### Extracted information

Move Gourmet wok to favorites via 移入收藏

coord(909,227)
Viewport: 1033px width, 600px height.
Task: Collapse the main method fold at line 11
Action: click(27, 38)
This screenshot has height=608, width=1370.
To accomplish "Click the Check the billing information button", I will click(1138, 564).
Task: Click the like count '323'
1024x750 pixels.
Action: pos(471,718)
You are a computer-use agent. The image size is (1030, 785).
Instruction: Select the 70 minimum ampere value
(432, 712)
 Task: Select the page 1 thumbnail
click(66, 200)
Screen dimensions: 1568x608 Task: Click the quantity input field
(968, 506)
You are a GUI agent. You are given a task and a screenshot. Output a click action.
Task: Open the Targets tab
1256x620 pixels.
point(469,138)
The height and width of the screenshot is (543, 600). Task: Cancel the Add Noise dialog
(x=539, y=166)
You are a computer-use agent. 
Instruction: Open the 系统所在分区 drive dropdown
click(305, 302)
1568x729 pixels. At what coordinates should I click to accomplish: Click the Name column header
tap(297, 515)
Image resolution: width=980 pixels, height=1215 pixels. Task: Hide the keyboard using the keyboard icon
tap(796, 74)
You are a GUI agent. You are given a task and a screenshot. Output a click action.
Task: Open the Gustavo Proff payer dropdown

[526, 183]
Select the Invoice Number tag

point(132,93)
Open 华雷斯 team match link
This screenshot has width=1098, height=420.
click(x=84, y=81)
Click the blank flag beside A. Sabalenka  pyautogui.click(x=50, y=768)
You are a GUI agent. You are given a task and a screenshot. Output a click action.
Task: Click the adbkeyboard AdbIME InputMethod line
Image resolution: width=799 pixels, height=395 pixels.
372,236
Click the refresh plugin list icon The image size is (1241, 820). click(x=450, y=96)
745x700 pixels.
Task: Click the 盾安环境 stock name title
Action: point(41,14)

### Exercise directions
Lines holding "computer": copy each one from the records above.

### Problem solution
You are a computer-use agent. The image size is (1030, 785).
You are a computer-use agent. 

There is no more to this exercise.